**THE RECORDS:**
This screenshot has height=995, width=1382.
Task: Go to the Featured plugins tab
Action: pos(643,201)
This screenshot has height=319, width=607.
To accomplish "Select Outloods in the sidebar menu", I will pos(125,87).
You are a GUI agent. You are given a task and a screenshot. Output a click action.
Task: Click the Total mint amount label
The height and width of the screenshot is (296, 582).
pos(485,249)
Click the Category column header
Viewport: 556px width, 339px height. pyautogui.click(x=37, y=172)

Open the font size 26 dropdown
--
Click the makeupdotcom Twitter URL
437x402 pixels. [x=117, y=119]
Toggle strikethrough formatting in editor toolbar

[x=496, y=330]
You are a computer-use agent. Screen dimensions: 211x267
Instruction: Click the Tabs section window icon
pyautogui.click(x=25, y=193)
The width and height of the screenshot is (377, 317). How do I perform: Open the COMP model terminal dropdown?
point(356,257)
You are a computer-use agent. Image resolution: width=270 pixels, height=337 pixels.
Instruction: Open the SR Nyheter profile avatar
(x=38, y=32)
...
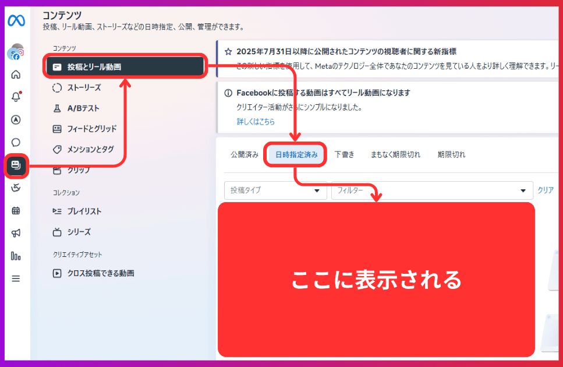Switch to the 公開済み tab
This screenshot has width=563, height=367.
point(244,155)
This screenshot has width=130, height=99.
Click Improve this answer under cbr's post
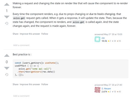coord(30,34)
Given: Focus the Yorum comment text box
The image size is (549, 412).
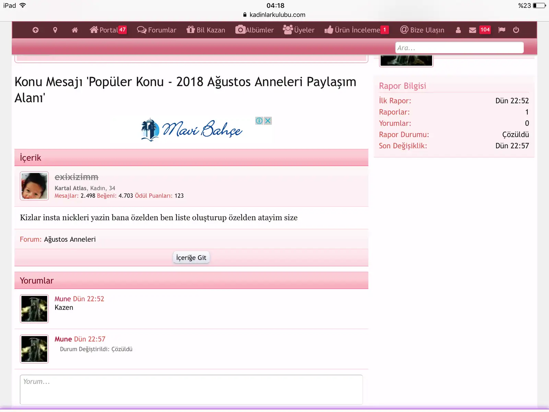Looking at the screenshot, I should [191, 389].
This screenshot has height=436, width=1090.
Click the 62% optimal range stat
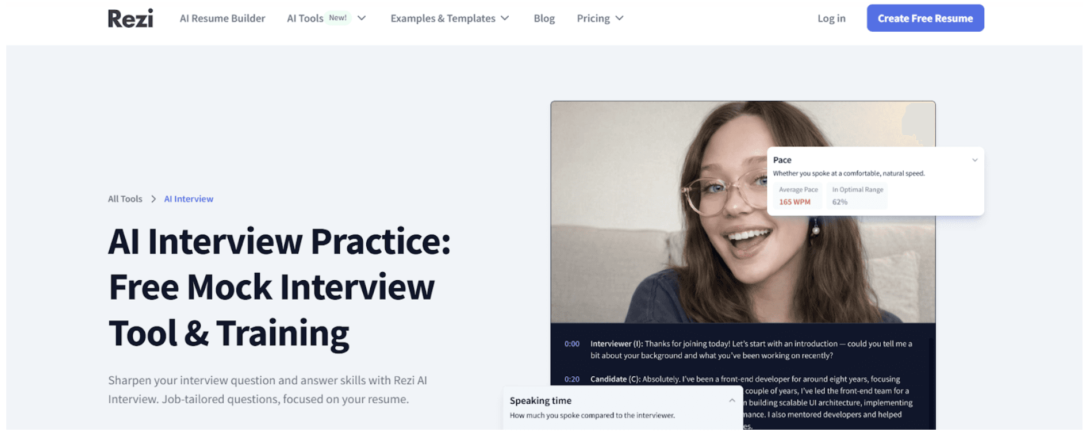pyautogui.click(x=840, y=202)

**THE TASK:**
Begin with the line that has "Task: Click the Total mint amount label" in the listing above and end after the line that has "Open the font size 26 dropdown"; output those lines exactly.

**WORKED SOLUTION:**
Task: Click the Total mint amount label
The height and width of the screenshot is (296, 582).
pos(485,249)
Click the Category column header
Viewport: 556px width, 339px height. pyautogui.click(x=37, y=172)

Open the font size 26 dropdown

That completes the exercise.